Ferdinando II fu entusiasta della dimostrazione ma, prima di concedere l’appalto, chiese di proseguire con la sperimentazione, estendendo l’illuminazione a gas anche al Palazzo Reale. Nei mesi seguenti poi, con una sensibilità sorprendentemente moderna, fece valutare i possibili rischi per la popolazione, derivanti dalla combustione del gas. Furono consultati illustri medici e chimici e, solo quando questi assicurarono la non nocività delle esalazioni, si procedette all’affidamento dell’appalto. Il contratto con il De Frigiere fu stipulato il 13 dicembre 1838, coinvolgendo anche Andrea Rocco e Nicola Scala, appaltatori napoletani per l’illuminazione a olio già in funzione da anni in città. Con quel contratto il francese s’impegnava, a partire dal primo gennaio 1839, a installare 402 fanali in 34 diverse località di Napoli. Con lungimirante attenzione all’economia nazionale, il contratto prevedeva espressamente l’uso di olio d’oliva per produrre il gas, così da sfruttare una delle principali produzioni del Regno, mentre escludeva del tutto l’uso del carbone. Allo stesso modo, per dare slancio all’industria nazionale, fu affidata alla fonderia napoletana Zino, Henry e Co la produzione di tutte le tubazioni, i raccordi, gli strumenti e gli utensili necessari alla realizzazione degli oltre 16 km di rete di distribuzione interrata previsti. Già nel maggio 1840 l’illuminazione del Real Teatro San Carlo e di alcune strade adiacenti era stata completata e sarebbe proseguita negli anni seguenti, seppure più lentamente del previsto, nel perimetro compreso tra Via Toledo, Riviera di Chiaja, Chiatamone, Largo di Castello, Pignasecca, Monteoliveto, Port’Alba, Via Tribunali, Via Foria, Porta Nolana e il porto.

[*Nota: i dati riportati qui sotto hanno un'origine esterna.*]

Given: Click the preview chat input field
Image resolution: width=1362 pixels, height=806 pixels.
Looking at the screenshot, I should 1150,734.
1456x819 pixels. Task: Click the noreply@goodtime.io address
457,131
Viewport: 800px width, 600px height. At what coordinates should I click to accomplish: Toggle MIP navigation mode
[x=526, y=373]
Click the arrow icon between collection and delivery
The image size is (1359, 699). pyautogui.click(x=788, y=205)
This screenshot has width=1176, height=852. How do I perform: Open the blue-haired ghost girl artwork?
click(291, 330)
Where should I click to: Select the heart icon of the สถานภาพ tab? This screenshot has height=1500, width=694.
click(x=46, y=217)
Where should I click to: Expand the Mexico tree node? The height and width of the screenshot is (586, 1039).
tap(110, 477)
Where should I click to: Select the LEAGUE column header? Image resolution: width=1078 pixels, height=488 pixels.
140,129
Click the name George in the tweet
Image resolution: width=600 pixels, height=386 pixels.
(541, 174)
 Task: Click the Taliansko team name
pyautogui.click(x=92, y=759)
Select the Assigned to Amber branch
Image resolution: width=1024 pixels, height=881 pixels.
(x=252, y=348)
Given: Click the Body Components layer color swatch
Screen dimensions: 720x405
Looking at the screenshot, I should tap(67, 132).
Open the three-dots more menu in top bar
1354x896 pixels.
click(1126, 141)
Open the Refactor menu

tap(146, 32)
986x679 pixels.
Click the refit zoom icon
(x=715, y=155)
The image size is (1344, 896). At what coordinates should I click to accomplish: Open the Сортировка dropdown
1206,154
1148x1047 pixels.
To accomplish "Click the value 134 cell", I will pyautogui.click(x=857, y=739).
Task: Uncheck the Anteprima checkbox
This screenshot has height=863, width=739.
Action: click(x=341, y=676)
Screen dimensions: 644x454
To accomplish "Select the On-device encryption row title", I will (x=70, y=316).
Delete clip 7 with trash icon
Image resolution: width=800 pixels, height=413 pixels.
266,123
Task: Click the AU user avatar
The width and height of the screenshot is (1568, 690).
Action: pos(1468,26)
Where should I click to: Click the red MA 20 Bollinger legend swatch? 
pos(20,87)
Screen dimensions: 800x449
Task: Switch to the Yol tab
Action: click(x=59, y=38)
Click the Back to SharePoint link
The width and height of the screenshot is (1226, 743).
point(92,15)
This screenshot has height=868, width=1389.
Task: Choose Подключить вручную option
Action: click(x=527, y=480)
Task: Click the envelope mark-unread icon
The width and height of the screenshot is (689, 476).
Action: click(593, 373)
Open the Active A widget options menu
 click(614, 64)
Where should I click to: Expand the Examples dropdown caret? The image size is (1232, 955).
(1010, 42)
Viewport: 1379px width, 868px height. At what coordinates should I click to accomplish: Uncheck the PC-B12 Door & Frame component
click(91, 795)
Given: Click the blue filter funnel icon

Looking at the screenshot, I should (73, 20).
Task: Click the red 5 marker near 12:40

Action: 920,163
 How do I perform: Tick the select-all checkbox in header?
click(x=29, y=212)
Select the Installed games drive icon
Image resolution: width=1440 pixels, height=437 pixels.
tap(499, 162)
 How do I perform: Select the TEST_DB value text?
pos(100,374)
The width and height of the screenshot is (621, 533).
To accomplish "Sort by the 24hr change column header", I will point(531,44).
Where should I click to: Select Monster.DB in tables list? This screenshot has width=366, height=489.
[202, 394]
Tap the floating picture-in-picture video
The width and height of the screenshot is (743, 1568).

L’espansione della rete continuerà anche dopo l’Unità d’Italia e le società coinvolte cambieranno più volte fino a quando, nel 1862, nascerà La Compagnia Napoletana d’Illuminazione e Scaldamento col Gas (l’attuale Napoletanagas) che completerà l’illuminazione cittadina. Ma ormai, alla fine dell’Ottocento, quella stagione è al tramonto e il gas sta per essere soppiantato dall’energia elettrica più sicura ed efficiente. Di quei lontani giorni restano, oggi, poche romantiche tracce, come i lampioni a gas ancora in esercizio sul ponte di Castel dell’Ovo, ma sufficienti a ricordarci di quando Napoli era orgogliosamente all’avanguardia del progresso tecnologico in Italia.